*** Opening Records for processing ***
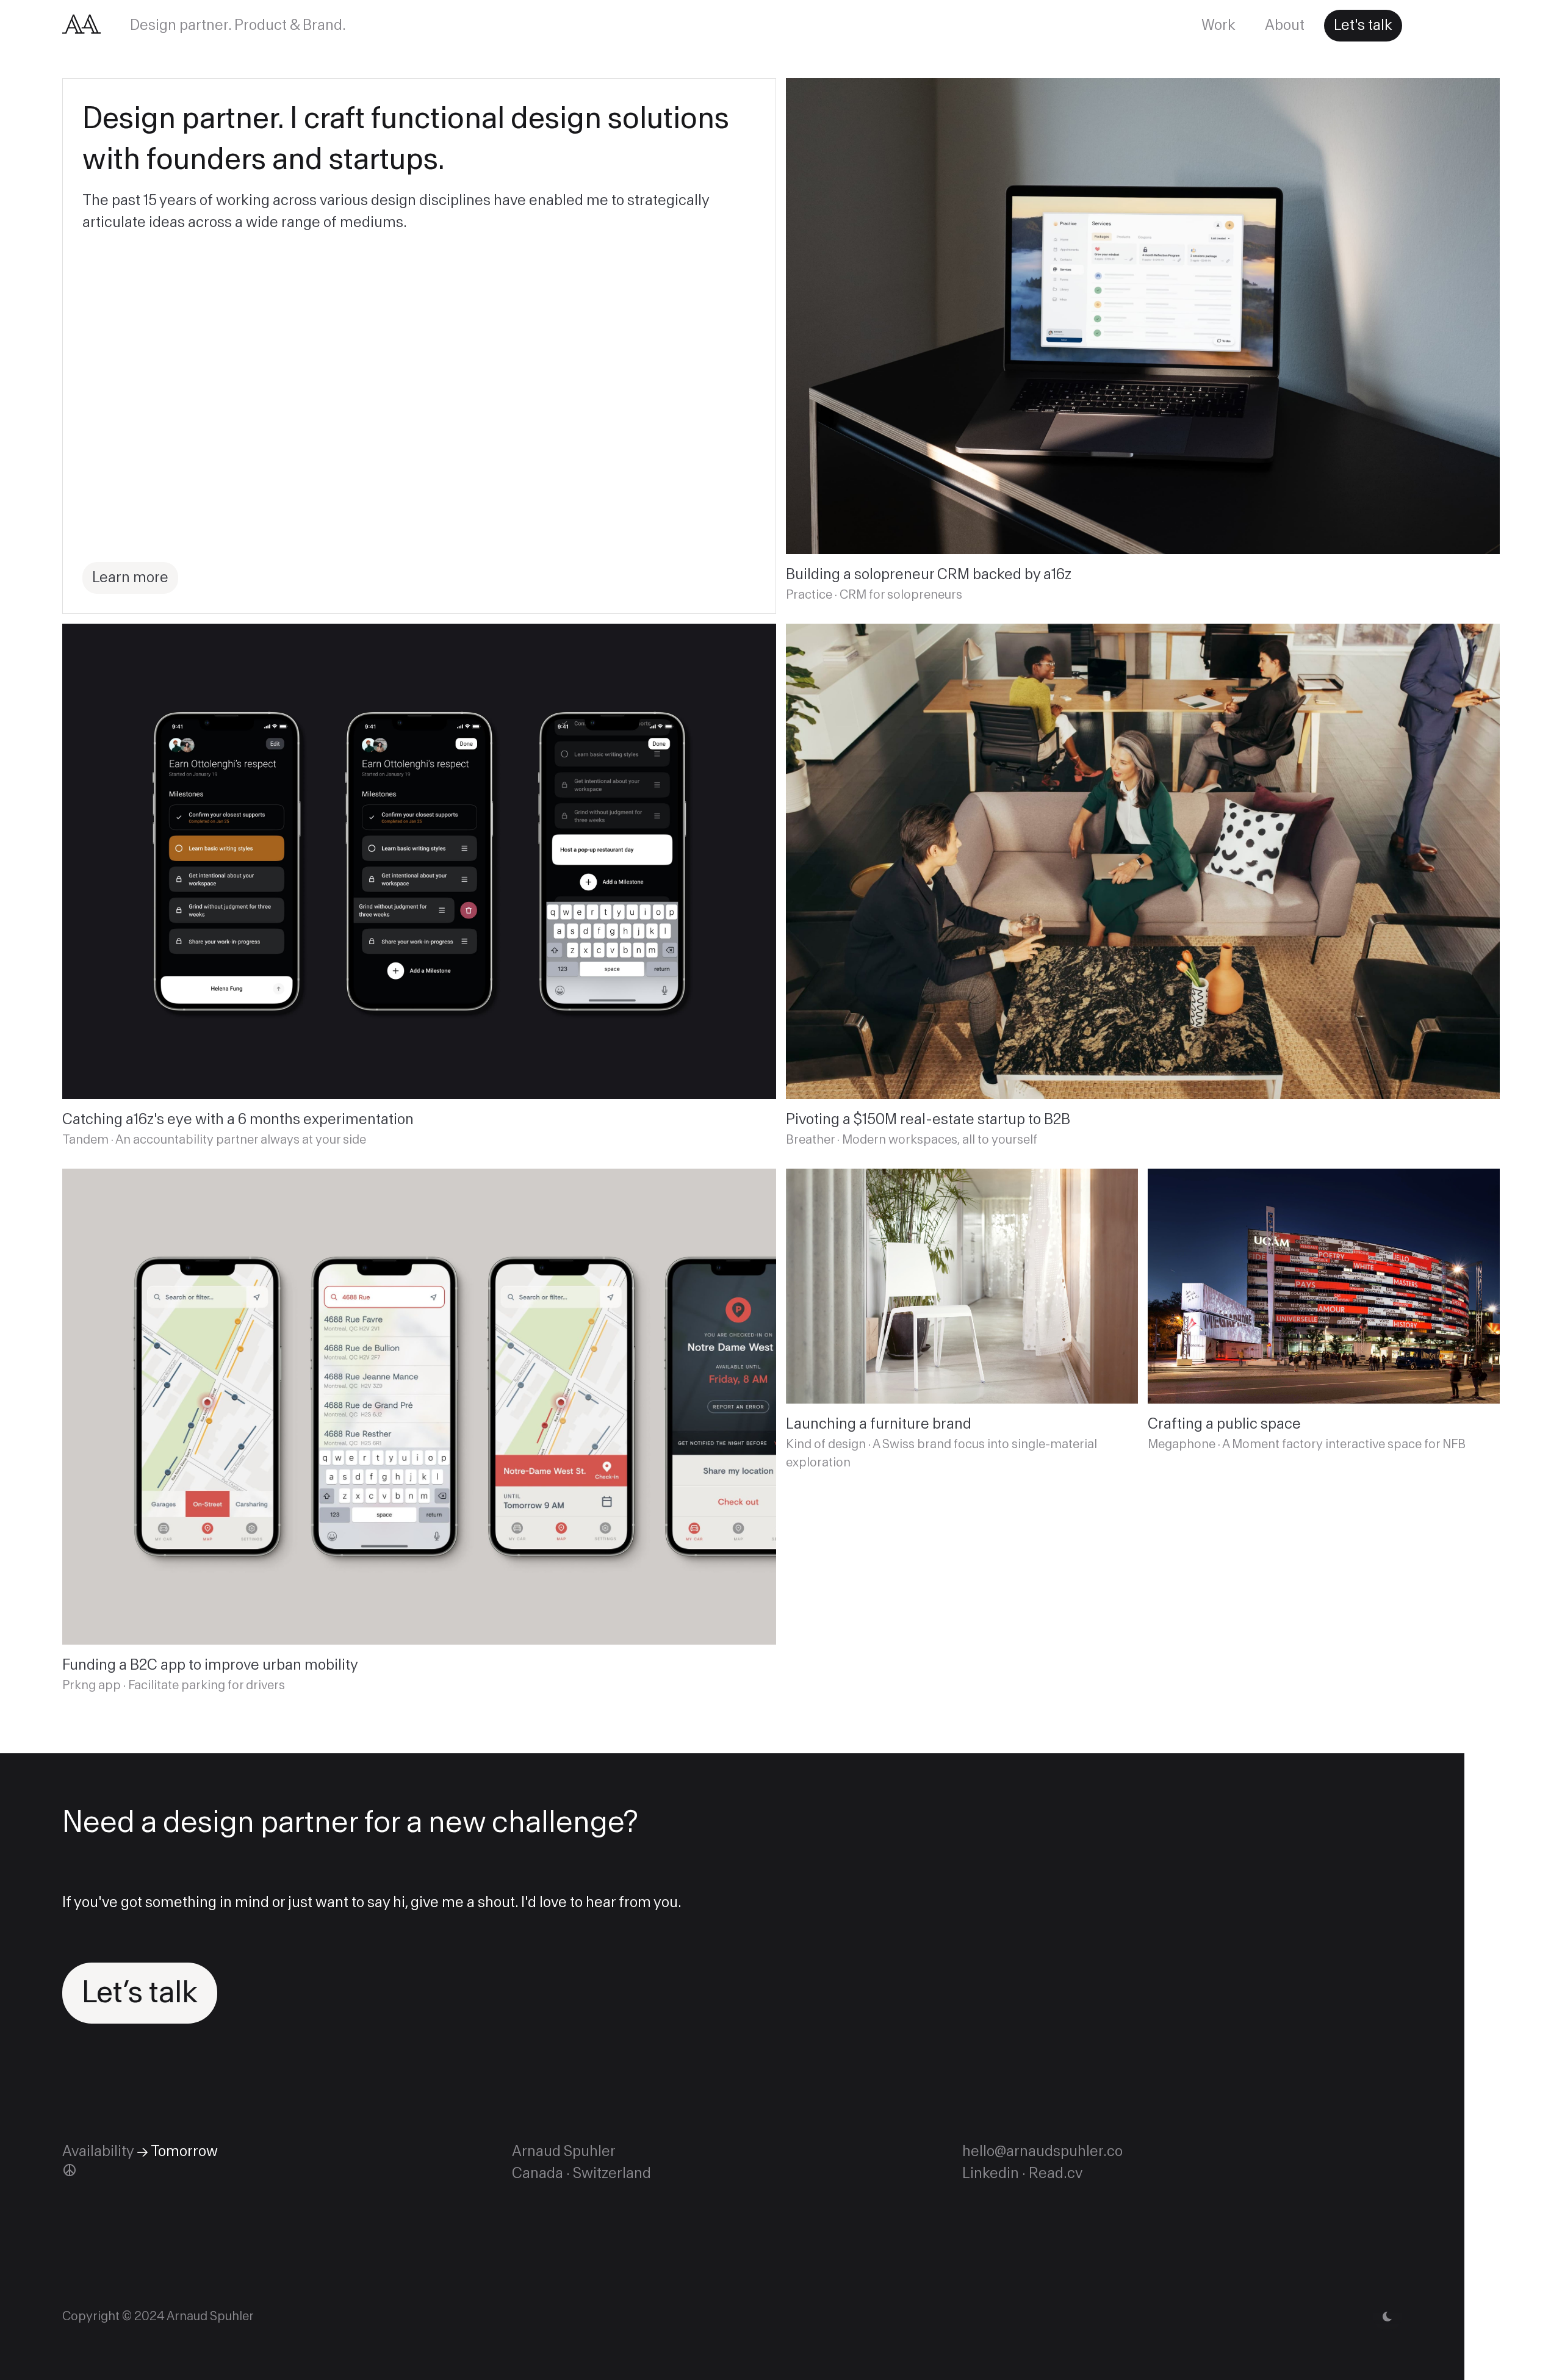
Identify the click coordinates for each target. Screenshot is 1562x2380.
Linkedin (990, 2173)
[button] (1387, 2316)
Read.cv (1055, 2173)
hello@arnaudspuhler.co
*** Closing Records for processing ***
• _Your task_: Please set down every line of the data above precisely, dropping the images.

• _Response to this exercise_:
Identify the click coordinates for each target. Screenshot is 1562x2380.
Linkedin (990, 2173)
[button] (1387, 2316)
Read.cv (1055, 2173)
hello@arnaudspuhler.co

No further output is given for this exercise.